In haar blog voor The Media Leader legt Karen Nelson-Field uit dat de vraag wat het belangrijkste is voor de effectiviteit van een campagne, media of creatie, eigenlijk een kip of ei vraag is. Heb je als marketeer media nodig om aandacht te krijgen voor je reclamevideo of is het juist andersom de reclamevideo die zorgt dat de consument aandacht besteedt aan het medium? Haar antwoord baseert ze op de vele aandachtonderzoeken die zijn uitgevoerd door haar onderzoeksbureau in verschillende landen. Bij Amplified Intelligence zien ze steeds hetzelfde patroon dat een en dezelfde reclame-uiting het altijd beter of slechter doet in lijn met de algemene aandachtperformance van het medium. Dat betekent dat zelfs een erg goede reclamevideo het toch slechter doet op een platform dat weinig aandacht trekt. De eindconclusie dat media altijd eerst komen maakt het vak van reclamemakers er niet eenvoudiger op.

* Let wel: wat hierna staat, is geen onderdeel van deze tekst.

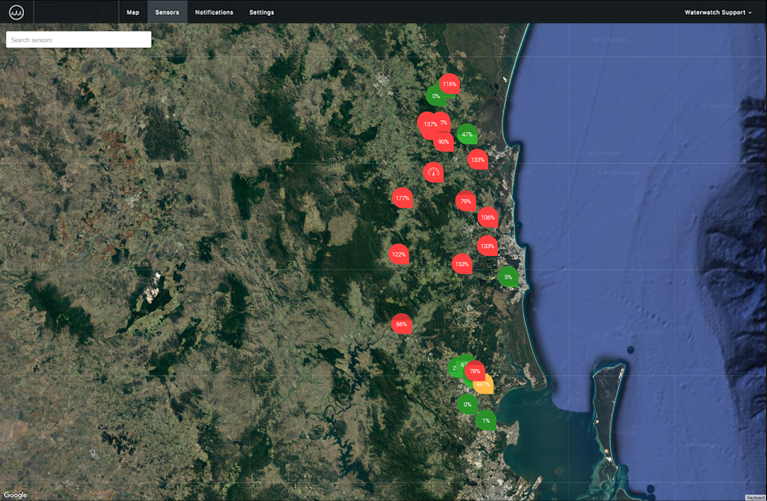Open the red gauge-icon sensor marker

point(433,172)
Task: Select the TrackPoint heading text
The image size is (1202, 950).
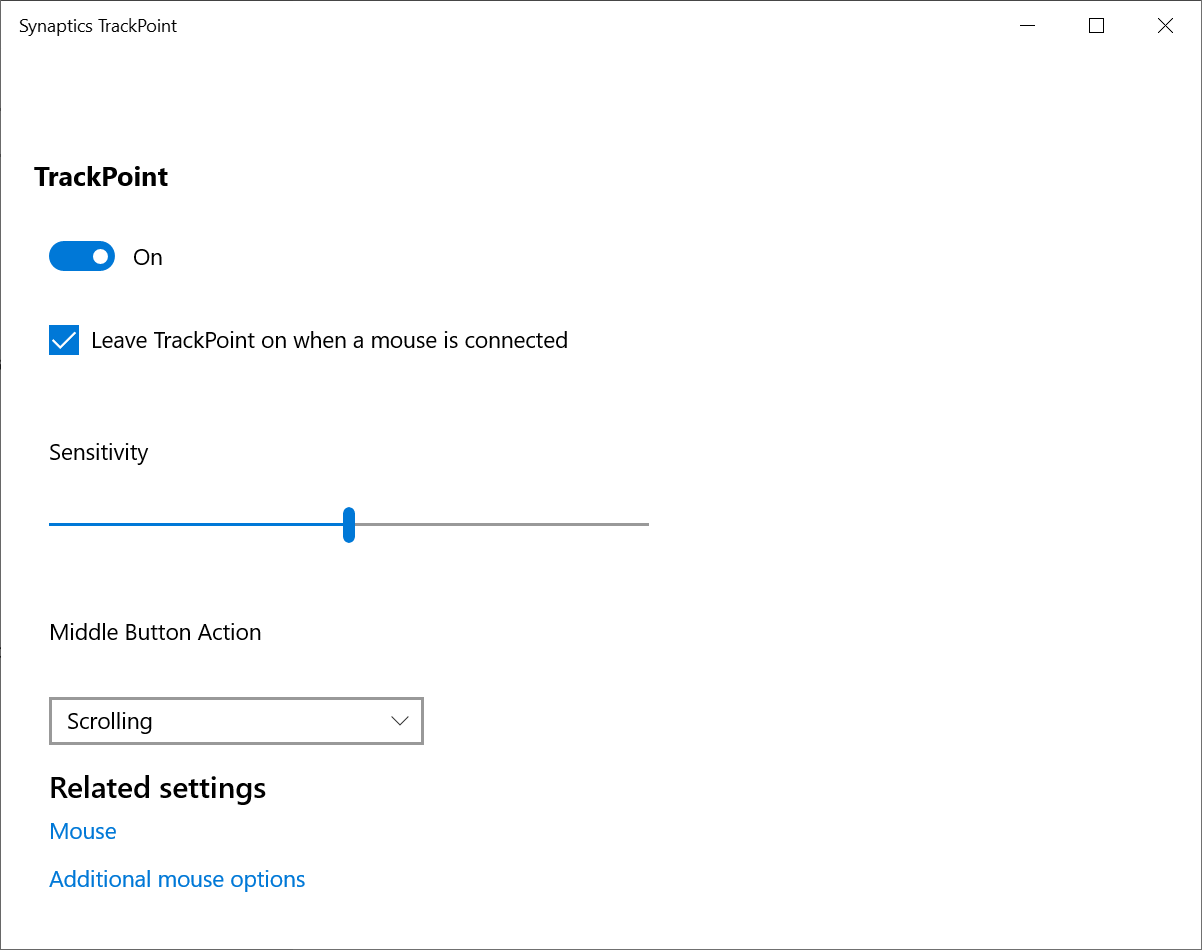Action: click(101, 177)
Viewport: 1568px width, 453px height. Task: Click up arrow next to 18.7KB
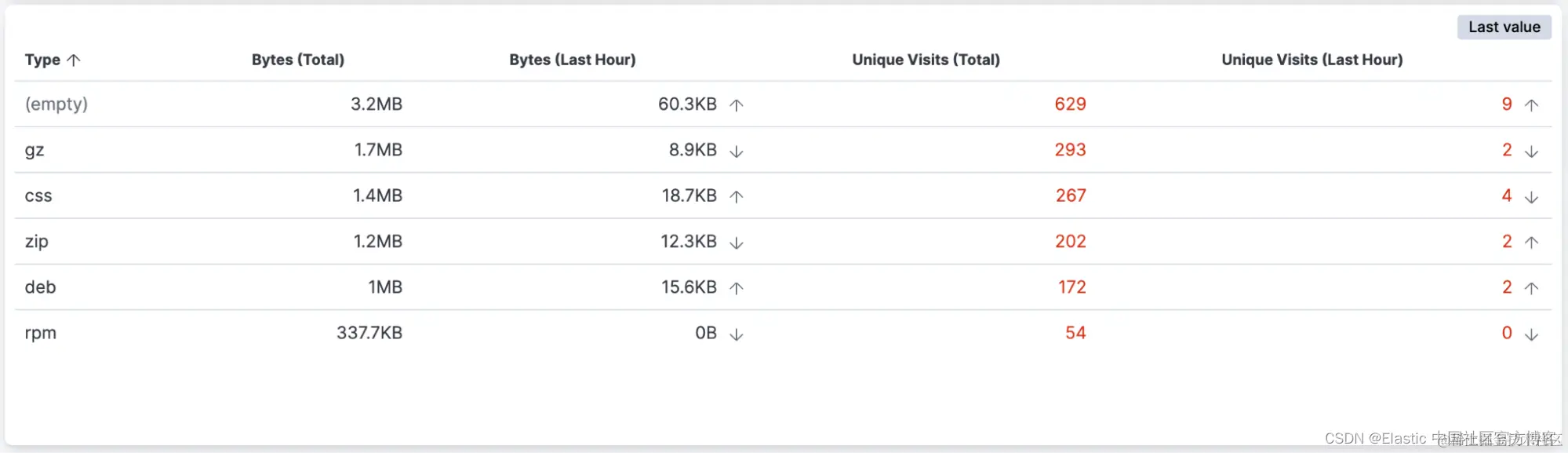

Wordt de aandacht van de consument vastgehouden door de reclame-uiting of door het platform waarop deze zichtbaar is?
Hoe kan een ei het eerste zijn als je een kip nodig hebt om het te leggen? Hoe kan er een kip bestaan als er niet eerst een ei is? Het antwoord op dit eeuwenoude raadsel hangt af van welke mening je hebt over de principes van de evolutietheorie. Gelukkig hoef je op het antwoord niet langer te broeden, de wetenschap heeft haar al beantwoord. De winnaar is het ei! Blijkbaar, op een versimpelde manier uitgelegd, zijn eieren gemuteerd binnen embryo’s gedurende de evolutie totdat de kip een echte kip werd en vervolgens eieren ging leggen. Als we nu doorspoelen naar de discussie binnen de aandachteconomie over wie de aandacht van de consument vasthoudt dan blijkt dat er een vergelijkbaar debat plaatsvindt. Zorgt de reclame-uiting ervoor dat je gaat kijken en hoelang je blijft kijken of zorgt het platform waarop deze uiting zichtbaar is ervoor?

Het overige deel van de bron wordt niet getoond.